Operating system: SCOPE 3.2.
RAM: 50K words
Word size: 60
Keywords: Nuclear physics, Radial wave function, Yukawa, Nuclear physics, Radial wave function, Yukawa, Screened coulomb, Spherical bessel.
Classification: 4.3, 17.16.

Nature of problem:
There are many problems that one finds in elastic scattering that require the solution of the radial Schroedinger equation. There are also many methods to find this solution. All these methods introduce a certain amount of error in the calculation and this has for consequence, for instance, that certain amount of the irregular solution is mixed to the regular solution. In most applications, this error has no significance.
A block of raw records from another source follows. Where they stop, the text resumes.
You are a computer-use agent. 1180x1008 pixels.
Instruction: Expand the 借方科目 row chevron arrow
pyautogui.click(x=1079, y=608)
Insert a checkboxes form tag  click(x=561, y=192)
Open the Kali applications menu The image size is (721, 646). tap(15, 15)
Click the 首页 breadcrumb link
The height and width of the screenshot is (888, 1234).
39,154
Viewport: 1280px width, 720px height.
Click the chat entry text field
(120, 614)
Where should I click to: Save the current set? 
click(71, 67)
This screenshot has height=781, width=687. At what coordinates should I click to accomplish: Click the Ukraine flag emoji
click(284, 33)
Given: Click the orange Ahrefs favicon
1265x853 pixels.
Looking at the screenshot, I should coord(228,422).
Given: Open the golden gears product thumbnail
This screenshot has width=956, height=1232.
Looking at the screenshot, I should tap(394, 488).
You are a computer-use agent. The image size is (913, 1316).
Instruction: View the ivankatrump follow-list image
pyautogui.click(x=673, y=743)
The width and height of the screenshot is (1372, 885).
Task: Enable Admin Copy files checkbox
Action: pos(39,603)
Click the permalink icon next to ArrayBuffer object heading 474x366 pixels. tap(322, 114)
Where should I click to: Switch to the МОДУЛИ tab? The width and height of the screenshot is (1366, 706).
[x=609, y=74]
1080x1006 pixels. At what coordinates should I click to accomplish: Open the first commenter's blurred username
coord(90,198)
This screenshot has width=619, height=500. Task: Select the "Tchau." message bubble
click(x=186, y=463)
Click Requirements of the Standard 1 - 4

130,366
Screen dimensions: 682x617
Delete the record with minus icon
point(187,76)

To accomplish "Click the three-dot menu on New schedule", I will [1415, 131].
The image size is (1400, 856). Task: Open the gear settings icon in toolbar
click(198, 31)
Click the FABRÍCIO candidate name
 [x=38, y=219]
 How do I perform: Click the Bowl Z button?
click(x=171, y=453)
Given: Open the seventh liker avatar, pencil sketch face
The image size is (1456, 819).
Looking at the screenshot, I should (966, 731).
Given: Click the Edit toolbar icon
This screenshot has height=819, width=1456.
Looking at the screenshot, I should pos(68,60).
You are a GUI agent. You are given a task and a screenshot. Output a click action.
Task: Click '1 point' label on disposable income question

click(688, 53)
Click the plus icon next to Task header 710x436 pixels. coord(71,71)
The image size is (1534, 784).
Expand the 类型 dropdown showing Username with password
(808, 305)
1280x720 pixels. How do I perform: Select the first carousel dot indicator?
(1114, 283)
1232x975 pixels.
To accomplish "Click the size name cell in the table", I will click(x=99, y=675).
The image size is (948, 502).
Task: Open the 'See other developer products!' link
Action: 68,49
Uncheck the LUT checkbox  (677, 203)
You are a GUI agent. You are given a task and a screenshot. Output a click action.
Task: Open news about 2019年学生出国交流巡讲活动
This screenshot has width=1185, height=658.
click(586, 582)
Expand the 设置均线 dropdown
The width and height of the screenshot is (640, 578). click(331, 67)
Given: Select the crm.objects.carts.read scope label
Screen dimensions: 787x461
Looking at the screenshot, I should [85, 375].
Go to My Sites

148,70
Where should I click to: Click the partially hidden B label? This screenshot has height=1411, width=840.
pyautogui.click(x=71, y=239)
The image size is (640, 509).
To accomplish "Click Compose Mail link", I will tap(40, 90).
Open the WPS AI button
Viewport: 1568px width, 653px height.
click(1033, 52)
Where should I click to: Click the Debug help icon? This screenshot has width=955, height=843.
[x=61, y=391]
However, we encountered a problem for which we wanted to have an accuracy comparable to the capability of the computer.

Solution method:
The Schrodinger equation is put in a form that eliminates the fast variations for the low values of rho. We begin the solution with the power series of rho. We continue this solution by the Taylor series: One most know or find two quantities characteristic of the computer. The relative error, Epsilon s, with which the computer can register a number in its memory. The lower capacity, Epsilon x, which is the lowest absolute value of a quantity that the computer can handle. These two constants are integrated in the program to control its execution and to make sure that during all the execution, the operators remain within the capability of the computer. Restrictions: The program has been used to compute the wave functions given by the Yukawa or screened Coulomb potential, the Coulomb potential and for no potential, that is the spherical Bessel functions. The value of rho varied from a small fraction to several thousands and the value of l varied from l=0 to several thousands. The program could be modified for any potential provided that such a potential and all its derivatives are continuous.